Le PLFSS 2020 prend le contre-pied de l'euphorie affichée à la présentation du PLFSS 2019, qui prévoyait un retour à l'équilibre des comptes de la sécurité sociale. La réalité de 2019 est cruelle et parlante : un déficit de 5,4 milliards d'euros et une prévision de 5,1 milliards pour 2020, avec plus de 4 milliards d'économies nouvelles. Il s'agit clairement d'un texte de renoncement et de déception. Le déficit affiché n'est pas le fruit du hasard, il est le choix conscient du Gouvernement de poursuivre et d'amplifier sa politique d'exonération de cotisations sociales. Et surtout, ne me dites pas que c'est la faute des « gilets jaunes » !

Les mesures d'urgence pèseront encore fortement sur le budget : je pense au prolongement de l'exonération des cotisations sur la prime exceptionnelle, jusqu'à 1 000 euros, à l'exonération des cotisations sur les heures supplémentaires, pour un coût de 1,8 milliard, à la suppression du forfait social sur l'épargne salariale dans les PME votée dans la loi « PACTE », pour un coût de 600 millions d'euros, et à la création, non financée, d'un taux intermédiaire de la CSG des retraités.

Pourtant, l'heure n'a jamais été aussi propice à une augmentation du budget de la sécurité sociale : les taux d'intérêt sont historiquement bas, ce qui fait la joie des éditorialistes économiques néo-libéraux que vous aimez tant écouter.

Ayons malgré l'honnêteté d'évoquer quelques mesures particulièrement positives : la prise en charge de la contraception pour les mineurs de moins de 16 ans ; la rémunération, bien que limitée, des congés des proches aidants ; la réalisation de tests rapides d'orientation diagnostique et d'évaluation par les pharmaciens.

Ces mesures ne masquent cependant pas les manquements les plus criants.
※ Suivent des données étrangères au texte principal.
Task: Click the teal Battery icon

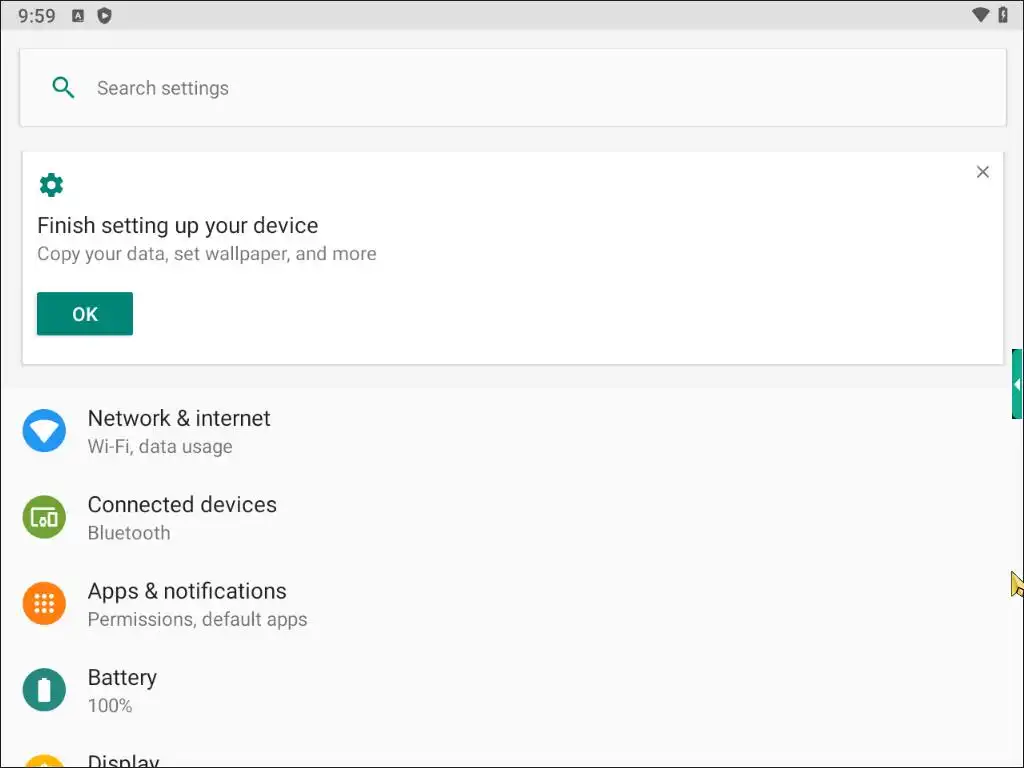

La politique du grand âge reste au point mort. Malgré l'urgence, aucune réponse n'est apportée aux personnels des SAAD et des EHPAD. Mardi, les personnels étaient une fois encore dans la rue, avec des revendications qui n'ont pas changé depuis plusieurs années. Faute de moyens, la maltraitance institutionnelle se poursuivra et le Gouvernement en sera comptable.

Même si, pour le Président de la République, le mot « pénibilité » « donne le sentiment que le travail serait pénible », sachez que, oui, le travail de soignant est devenu pénible. Afficher un ONDAM à 2,3 %, ce qui implique un nouveau train de mesures d'économie, relève d'une véritable provocation. Après plus de six mois de grève aux urgences, cette décision laisse n'importe quel observateur sans voix. Pourtant, des mesures de bon sens pour l'hôpital vous sont proposées. Je vous le dis avec force, l'hôpital agonise ! Vous devez nous répondre, et répondre aux soignants.

La première mesure consiste à mettre fin à l'assujettissement des hôpitaux à la taxe sur les salaires – qui représente 4 milliards d'euros. Plus généralement, c'est notre modèle social qui est en jeu. À l'aube d'une réforme des retraites des plus injustes, vous promettez aux Français une austérité budgétaire absurde. La sécurité sociale n'est pas née d'un coup de tête en 1945, elle est l'aboutissement d'un siècle de luttes pour les droits sociaux, pour la dignité humaine.

La discorde ne porte pas sur une simple histoire de virgule : ce budget porte le poids de l'histoire que nous sommes en train d'écrire. En tant que femme, mère, parlementaire et républicaine, je suis choquée par l'entorse terrible que vous faites au pacte républicain.